|
KOMPAS, 02 Mei 2013
Di Indonesia, ada 3.000 lebih perguruan
tinggi, tetapi kebanyakan sebetulnya hanya further
education, bukan higher education,
yang seharusnya melaksanakan tridarma perguruan tinggi.
Data Scopus
(http://www.scopus.com) menunjukkan, dari 3.000 lebih perguruan tinggi yang
ada, hanya sekitar 20 perguruan tinggi yang mempunyai rekaman kinerja
signifikan dalam penelitian. Kinerja dalam pendidikan pun tidak terlalu
istimewa: banyak perguruan tinggi dan program studinya yang belum
terakreditasi.
Selain masalah pendanaan, Satryo S
Brodjonegoro dalam tulisannya ”Dejawatanisasi Pendidikan” (Kompas, 8/3)
mengemukakan bahwa kemajuan pendidikan kita lamban karena tidak ada ruang
kreativitas untuk mengembangkan pendidikan sesuai dengan tantangan zaman.
Seluruh kebijakan ditetapkan pemerintah dalam bentuk peraturan perundangan yang
harus dipatu- hi, baik oleh perguruan tinggi maupun para dosen dan mahasiswa.
(Hal serupa juga dialami oleh sekolah serta para guru dan siswa).
Setengah hati
Otonomi perguruan tinggi seharusnya melekat
pada perguruan tinggi itu. Namun, sejumlah peraturan perundangan mengatur
hampir segala aspek penyelenggaraan pendidikan tinggi. Di negara ini bahkan
perguruan tinggi swasta pun tidak otonom. Sebagai contoh, membuka program studi
harus seizin pemerintah.

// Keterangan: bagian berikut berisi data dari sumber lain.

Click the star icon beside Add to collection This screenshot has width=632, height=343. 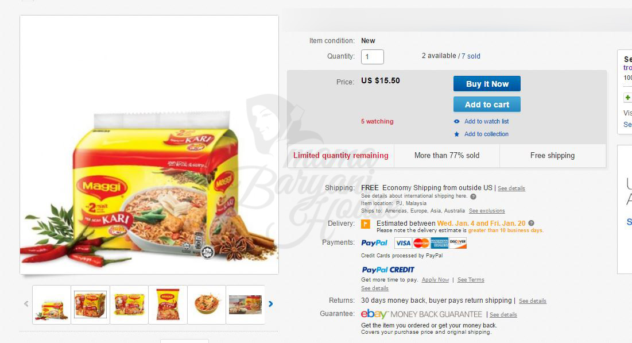(456, 134)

Contoh lain berkenaan dengan kenaikan jabatan dosen ke
lektor kepala atau guru besar: usul harus disampaikan kepada pemerintah untuk
diperiksa dan, bila semua syarat dipenuhi, diterbitkan surat keputusannya oleh
Mendikbud.
Baru-baru ini, persisnya awal Maret 2013,
bahkan ada Peraturan Mendikbud yang mengatur pemberian gelar doktor kehormatan
(Dr HC) oleh semua perguruan tinggi di Indonesia harus dengan persetujuan
Mendikbud!
Yang tak kalah lucunya adalah perihal jabatan
guru besar tidak tetap, yang diundangkan sebagai Peraturan Mendikbud sejak
2012. Berdasarkan peraturan itu, Mendikbud dapat mengangkat kalangan
nonakademisi yang dinilai memiliki tacit knowledge sebagai guru besar tidak
tetap. Saat ini ada beberapa orang yang telah menyandang sebutan tersebut.
Lupakan dahulu frasa ”tidak tetap”. Tampaknya
kita perlu menengok kembali makna di balik frasa ”guru besar”. Di Indonesia,
jabatan guru besar rupanya dianggap sebagai hak individu dosen, bukan sebagai
strategi perguruan tinggi menjalankan misinya. Sebagai contoh, ada dosen yang
diangkat sebagai guru besar hanya lima hari menjelang usia pensiunnya.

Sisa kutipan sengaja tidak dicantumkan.